Five experimental dental sealants were formulated as follows: F1 (M6B6P6), F2 (M6B6P3), F3 (M3B3P6), F4 (M3B3P3), and F5 (M0B0P0, serving as the control). ClinproXT (CP, 3 M, Saint Paul, MN, USA) was used for commercial comparison. The degree of monomer conversion (DC) was determined using attenuated total reflectance-Fourier transform infrared spectroscopy (n = 5). The biaxial flexural strength (n = 6) and Vickers surface microhardness (n = 5) of the materials were evaluated after a 24-hour immersion in water. The element release over 4 weeks was measured using inductively coupled plasma-optical emission spectrometry (ICP-OES) (n = 3). The cell viability of mouse fibrosarcoma cells exposed to the extract was assessed via an MTT assay (n = 3). Additionally, the inhibition of S. mutans biofilm was tested (n = 3). Statistical analysis was conducted using one-way ANOVA and the Tukey HSD test.

RESULTS

The lowest DC among experimental sealants was obtained from F1 (66 ± 4%), which was significantly higher than CP (54 ± 2%, p < 0.001). The lowest biaxial flexural strength was obtained from F3 (131 ± 47 MPa). This was comparable to that of CP (140 ± 58 MPa, p = 0.992). The lowest surface microhardness among experimental materials was detected with F2 (19 ± 2 Vickers hardness number), which was higher than that of CP (12 ± 1 Vickers hardness number, p = 0.003). Furthermore, high cell viability of > 90% after exposure to extracts from the experimental materials was detected, which was similar to that observed with CP. Additionally, the experimental materials exhibited higher Ca and P release compared to CP and showed a potential trend for reducing S. mutans biofilm formation.

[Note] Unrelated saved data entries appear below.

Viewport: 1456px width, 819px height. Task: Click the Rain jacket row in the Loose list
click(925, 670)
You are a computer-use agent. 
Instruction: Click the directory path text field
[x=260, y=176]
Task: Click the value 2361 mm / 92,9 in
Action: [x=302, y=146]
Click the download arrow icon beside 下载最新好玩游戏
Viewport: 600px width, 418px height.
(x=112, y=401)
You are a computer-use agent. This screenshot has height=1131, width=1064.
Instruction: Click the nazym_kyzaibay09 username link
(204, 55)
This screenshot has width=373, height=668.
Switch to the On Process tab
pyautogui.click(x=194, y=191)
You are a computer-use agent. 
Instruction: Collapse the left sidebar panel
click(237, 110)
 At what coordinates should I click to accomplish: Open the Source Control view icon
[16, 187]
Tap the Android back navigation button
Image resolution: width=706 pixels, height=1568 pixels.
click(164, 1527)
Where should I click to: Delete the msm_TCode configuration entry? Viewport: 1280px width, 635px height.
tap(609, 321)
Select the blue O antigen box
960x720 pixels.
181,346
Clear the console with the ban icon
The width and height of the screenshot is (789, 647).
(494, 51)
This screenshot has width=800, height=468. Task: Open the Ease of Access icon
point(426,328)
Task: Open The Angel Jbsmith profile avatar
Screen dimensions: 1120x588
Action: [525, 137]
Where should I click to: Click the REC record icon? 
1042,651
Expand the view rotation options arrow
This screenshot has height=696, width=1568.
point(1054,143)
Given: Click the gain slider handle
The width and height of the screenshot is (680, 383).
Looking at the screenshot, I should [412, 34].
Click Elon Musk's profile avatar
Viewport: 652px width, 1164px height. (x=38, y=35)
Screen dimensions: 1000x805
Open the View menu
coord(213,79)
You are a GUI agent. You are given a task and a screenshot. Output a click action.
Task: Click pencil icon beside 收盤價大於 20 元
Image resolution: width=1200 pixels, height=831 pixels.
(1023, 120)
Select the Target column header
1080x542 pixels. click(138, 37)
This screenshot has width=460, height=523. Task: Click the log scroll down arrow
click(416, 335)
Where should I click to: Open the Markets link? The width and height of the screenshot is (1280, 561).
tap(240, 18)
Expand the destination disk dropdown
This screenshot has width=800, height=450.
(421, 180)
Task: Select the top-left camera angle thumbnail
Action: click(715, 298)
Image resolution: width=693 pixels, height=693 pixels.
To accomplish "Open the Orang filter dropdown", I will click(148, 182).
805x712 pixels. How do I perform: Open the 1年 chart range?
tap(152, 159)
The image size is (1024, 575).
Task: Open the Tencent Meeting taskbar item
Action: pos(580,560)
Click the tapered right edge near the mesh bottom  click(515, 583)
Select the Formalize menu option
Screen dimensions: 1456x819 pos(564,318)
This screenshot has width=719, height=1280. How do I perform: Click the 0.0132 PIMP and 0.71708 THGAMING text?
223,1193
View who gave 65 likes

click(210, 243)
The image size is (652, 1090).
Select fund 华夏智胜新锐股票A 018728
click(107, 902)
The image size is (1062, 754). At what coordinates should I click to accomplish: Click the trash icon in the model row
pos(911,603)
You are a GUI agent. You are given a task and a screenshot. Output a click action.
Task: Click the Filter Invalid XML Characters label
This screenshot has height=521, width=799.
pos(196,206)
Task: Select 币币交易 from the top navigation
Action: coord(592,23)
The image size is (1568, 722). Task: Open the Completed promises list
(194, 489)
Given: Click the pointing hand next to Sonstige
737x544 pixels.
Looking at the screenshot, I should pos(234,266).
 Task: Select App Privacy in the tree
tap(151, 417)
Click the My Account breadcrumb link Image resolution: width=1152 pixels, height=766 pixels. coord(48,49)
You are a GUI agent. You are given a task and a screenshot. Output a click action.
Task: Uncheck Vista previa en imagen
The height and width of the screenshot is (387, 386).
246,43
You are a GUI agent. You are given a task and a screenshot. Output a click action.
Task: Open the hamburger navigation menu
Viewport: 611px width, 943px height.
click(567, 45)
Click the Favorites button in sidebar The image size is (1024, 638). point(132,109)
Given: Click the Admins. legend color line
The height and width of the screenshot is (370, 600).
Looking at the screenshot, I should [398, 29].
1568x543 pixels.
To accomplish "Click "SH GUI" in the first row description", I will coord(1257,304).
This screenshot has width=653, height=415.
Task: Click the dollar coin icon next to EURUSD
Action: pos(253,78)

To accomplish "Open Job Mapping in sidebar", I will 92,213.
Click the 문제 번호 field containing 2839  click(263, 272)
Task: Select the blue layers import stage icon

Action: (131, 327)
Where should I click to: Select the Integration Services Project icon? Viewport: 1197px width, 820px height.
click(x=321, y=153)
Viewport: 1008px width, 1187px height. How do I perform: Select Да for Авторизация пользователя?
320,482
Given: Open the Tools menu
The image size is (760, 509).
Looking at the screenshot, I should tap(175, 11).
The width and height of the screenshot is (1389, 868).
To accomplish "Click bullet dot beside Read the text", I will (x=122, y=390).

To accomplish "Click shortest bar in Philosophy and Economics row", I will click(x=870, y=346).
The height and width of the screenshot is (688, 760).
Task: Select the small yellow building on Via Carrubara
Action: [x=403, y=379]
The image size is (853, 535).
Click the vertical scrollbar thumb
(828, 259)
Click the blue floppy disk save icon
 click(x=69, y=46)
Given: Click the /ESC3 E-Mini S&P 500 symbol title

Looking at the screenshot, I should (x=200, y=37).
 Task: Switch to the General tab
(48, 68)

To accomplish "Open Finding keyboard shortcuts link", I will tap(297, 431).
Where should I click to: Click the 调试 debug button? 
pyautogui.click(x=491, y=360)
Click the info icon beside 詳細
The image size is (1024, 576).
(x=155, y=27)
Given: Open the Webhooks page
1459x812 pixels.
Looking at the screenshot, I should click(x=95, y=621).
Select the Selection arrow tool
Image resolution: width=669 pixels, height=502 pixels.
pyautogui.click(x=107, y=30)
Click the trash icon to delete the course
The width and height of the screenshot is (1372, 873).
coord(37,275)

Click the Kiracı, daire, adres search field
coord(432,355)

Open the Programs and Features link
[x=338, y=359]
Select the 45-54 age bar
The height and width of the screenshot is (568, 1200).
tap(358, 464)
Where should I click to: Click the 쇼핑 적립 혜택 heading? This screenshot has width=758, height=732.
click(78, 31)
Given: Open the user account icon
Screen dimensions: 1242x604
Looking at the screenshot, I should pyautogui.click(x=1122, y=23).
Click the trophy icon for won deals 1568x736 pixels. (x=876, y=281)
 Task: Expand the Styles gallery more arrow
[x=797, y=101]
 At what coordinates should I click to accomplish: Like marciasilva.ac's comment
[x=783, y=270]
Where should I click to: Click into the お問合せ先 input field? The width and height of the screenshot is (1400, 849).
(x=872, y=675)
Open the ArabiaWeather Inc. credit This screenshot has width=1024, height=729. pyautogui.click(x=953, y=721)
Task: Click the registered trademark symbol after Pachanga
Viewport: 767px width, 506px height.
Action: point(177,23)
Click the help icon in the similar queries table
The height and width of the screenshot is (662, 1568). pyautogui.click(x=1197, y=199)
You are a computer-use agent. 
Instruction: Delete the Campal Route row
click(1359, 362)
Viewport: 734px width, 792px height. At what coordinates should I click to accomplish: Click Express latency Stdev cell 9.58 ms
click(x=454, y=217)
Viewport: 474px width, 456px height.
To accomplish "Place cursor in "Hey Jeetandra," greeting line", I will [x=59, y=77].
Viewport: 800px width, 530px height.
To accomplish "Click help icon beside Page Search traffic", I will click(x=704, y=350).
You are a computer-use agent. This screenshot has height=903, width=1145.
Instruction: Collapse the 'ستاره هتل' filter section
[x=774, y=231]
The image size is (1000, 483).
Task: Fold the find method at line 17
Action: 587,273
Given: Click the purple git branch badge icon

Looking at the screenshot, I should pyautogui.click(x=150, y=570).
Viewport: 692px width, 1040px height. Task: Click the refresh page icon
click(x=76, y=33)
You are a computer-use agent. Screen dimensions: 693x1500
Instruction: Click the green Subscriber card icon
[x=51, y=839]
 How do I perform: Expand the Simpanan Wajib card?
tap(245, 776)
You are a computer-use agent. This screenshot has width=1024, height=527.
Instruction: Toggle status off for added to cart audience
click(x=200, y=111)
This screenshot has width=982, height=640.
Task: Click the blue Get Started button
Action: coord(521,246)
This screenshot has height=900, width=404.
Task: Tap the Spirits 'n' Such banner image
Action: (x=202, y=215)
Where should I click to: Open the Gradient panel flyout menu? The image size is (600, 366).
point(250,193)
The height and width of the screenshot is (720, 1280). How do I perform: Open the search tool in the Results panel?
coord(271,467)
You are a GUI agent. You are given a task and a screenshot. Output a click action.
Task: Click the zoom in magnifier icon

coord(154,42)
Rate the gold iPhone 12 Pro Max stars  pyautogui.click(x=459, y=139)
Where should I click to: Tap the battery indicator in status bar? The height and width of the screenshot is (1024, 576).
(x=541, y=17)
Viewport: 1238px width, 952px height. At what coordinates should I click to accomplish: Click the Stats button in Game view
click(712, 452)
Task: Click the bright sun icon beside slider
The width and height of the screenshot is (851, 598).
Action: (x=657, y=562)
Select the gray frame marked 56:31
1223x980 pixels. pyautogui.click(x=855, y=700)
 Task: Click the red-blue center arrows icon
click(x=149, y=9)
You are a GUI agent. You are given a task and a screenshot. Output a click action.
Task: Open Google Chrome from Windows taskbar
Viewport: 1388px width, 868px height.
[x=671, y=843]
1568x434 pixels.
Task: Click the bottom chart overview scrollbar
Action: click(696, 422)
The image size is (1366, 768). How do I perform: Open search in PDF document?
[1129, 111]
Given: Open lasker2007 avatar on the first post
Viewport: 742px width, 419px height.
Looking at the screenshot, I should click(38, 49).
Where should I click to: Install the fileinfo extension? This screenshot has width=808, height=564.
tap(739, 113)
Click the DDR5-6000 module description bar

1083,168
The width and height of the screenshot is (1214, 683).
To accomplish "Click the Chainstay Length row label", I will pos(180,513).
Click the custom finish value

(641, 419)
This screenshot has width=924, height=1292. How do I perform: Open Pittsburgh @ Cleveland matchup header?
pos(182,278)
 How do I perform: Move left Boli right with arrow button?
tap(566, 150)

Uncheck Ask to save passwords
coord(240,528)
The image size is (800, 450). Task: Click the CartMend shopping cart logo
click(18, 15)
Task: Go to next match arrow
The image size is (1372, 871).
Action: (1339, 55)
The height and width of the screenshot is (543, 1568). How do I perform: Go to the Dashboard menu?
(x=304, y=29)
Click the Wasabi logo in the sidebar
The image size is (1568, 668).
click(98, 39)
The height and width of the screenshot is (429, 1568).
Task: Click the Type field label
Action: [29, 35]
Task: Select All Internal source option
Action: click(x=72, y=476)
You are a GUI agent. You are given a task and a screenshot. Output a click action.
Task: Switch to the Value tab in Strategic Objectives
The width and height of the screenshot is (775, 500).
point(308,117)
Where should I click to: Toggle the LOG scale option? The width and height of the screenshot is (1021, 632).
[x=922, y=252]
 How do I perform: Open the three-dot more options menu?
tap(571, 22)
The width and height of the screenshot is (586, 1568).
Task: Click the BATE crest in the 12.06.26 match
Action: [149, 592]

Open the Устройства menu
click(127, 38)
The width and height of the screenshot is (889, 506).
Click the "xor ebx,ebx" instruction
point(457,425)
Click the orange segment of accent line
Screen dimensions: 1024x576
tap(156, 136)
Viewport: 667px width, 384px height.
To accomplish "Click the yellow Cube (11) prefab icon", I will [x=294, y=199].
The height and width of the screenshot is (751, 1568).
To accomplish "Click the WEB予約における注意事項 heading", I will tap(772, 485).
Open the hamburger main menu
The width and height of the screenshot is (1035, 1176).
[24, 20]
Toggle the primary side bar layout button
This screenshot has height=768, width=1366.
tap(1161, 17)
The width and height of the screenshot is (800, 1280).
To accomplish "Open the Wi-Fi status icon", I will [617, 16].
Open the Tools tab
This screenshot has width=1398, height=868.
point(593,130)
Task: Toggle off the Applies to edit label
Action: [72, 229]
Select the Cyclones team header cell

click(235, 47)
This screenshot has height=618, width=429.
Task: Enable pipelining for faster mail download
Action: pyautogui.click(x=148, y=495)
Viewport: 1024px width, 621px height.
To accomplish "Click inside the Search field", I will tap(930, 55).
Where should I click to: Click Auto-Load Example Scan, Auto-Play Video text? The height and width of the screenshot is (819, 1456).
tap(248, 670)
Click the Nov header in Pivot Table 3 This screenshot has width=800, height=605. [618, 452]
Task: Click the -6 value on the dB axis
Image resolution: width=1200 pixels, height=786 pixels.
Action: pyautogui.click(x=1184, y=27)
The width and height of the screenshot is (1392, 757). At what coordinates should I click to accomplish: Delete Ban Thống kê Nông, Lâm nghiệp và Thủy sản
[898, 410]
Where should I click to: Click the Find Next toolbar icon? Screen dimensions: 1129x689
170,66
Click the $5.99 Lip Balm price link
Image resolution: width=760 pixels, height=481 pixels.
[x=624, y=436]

Increasing additive concentrations exhibited minimal effects on material properties, except for enhanced elemental release and a slight reduction in BFM with higher PLS content.

CONCLUSION

The experimental sealants provided sufficient physical and mechanical strength and maintained cell viability and bacterial inhibition with higher elemental release than the commercial product.